Transactional design is important if you want to be immune to failures, such as power failure. Imagine that you want to notify a bank system of ATM money withdrawal, and it has to be done exactly once per request, no matter what servers failed temporarily in the middle. MQ systems would allow you to coordinate transactions across multiple database, MQ and other systems.
Needless to say, such systems are very slow compared to named pipes, TCP or other non-transactional tools. If high performance is required, you would not allow your messages to be written thru disk.

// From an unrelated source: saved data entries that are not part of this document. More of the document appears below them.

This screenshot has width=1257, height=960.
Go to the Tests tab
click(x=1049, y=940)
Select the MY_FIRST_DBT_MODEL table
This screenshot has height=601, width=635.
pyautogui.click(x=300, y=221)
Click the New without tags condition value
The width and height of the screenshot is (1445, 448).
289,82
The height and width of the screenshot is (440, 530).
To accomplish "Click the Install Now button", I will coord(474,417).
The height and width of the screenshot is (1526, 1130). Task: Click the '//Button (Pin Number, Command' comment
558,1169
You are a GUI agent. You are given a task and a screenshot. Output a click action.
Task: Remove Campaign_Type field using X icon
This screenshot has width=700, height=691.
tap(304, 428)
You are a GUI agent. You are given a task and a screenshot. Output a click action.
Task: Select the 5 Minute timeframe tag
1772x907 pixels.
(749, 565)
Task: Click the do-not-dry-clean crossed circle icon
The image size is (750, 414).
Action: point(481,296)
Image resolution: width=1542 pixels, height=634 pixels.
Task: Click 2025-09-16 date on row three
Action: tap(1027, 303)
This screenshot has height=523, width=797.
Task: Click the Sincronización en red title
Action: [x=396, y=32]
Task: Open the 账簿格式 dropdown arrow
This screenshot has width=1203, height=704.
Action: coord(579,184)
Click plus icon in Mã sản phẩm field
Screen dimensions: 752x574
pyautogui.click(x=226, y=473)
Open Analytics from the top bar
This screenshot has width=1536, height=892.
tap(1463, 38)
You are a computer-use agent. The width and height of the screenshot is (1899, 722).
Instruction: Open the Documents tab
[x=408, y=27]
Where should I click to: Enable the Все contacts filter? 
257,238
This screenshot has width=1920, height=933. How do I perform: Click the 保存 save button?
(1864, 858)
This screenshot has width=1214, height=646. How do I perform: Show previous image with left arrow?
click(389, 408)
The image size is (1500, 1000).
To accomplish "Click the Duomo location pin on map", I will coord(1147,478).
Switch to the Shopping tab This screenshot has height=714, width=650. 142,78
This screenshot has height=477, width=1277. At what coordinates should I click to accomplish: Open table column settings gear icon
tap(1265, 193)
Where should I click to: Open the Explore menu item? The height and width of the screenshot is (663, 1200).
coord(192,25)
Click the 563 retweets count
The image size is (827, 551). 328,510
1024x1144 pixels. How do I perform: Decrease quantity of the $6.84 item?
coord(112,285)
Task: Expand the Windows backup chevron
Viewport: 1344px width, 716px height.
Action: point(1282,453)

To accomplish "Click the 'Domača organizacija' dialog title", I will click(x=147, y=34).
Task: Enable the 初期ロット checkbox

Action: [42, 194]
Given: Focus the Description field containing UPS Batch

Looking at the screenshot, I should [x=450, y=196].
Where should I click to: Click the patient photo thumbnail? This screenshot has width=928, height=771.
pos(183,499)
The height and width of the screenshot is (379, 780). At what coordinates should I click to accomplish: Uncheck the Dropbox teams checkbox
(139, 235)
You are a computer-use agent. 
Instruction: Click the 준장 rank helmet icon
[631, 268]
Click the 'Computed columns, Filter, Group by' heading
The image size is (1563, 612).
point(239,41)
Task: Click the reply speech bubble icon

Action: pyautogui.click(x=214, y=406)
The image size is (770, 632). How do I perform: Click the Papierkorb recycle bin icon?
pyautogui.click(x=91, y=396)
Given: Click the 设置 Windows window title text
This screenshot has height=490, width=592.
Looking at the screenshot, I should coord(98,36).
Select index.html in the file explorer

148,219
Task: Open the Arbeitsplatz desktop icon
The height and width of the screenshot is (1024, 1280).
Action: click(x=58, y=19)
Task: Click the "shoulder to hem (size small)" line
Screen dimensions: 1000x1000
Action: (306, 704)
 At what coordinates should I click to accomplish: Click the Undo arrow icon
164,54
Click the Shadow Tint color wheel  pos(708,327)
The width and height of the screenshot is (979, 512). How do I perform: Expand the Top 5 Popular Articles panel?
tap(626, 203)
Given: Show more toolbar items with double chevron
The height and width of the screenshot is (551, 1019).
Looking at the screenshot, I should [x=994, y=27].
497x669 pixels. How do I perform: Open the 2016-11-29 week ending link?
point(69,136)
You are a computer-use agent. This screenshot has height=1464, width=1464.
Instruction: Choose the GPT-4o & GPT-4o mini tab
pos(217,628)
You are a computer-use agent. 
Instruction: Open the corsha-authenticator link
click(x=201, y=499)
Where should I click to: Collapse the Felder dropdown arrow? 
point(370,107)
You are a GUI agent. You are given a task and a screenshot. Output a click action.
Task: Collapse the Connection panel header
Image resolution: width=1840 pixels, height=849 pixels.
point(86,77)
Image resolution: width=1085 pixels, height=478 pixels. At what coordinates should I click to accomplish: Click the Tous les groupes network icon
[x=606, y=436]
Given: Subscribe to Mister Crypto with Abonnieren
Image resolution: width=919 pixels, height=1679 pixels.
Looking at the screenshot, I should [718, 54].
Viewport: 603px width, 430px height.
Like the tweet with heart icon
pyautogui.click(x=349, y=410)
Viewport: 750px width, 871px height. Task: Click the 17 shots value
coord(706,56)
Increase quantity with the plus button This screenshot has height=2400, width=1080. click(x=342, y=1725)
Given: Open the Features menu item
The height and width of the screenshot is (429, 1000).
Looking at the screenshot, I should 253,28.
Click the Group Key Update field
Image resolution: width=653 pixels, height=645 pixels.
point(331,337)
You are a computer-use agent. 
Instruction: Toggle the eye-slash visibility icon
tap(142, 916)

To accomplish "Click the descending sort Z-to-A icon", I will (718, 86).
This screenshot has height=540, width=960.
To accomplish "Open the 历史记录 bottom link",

Instead, it will complicate your design - to achieve exotic reliable AND fast communication, which pushes the designer into really non-trivial tricks.
MQ systems normally allow users to watch the queue contents, write plugins, clear queus, etc.
MQ simply stands for Message Queue.
You would use one when you need to reliably send a inter-process/cross-platform/cross-application message that isn't time dependent.
The Message Queue receives the message, places it in the proper queue, and waits for the application to retrieve the message when ready.
reference: web services can be down and not available - what do you do then?
As an extension to that; what if your local network and your local pc is down as well?? While you wait for the system to recover the dependent deployed systems elsewhere waiting for that data needs to see an alternative data stream.
Otherwise, that might not be good enough 'real time' response for today's and very soon in the future Internet of Things (IOT) requirements.
if you want true parallel, non volatile storage of various FIFO streams(at least at some point along the signal chain) use an FPGA and FRAM memory. FRAM runs at clock speed and FPGA devices can be reprogrammed on the fly adding and taking away however many independent parallel data streams are needed(within established constraints of course).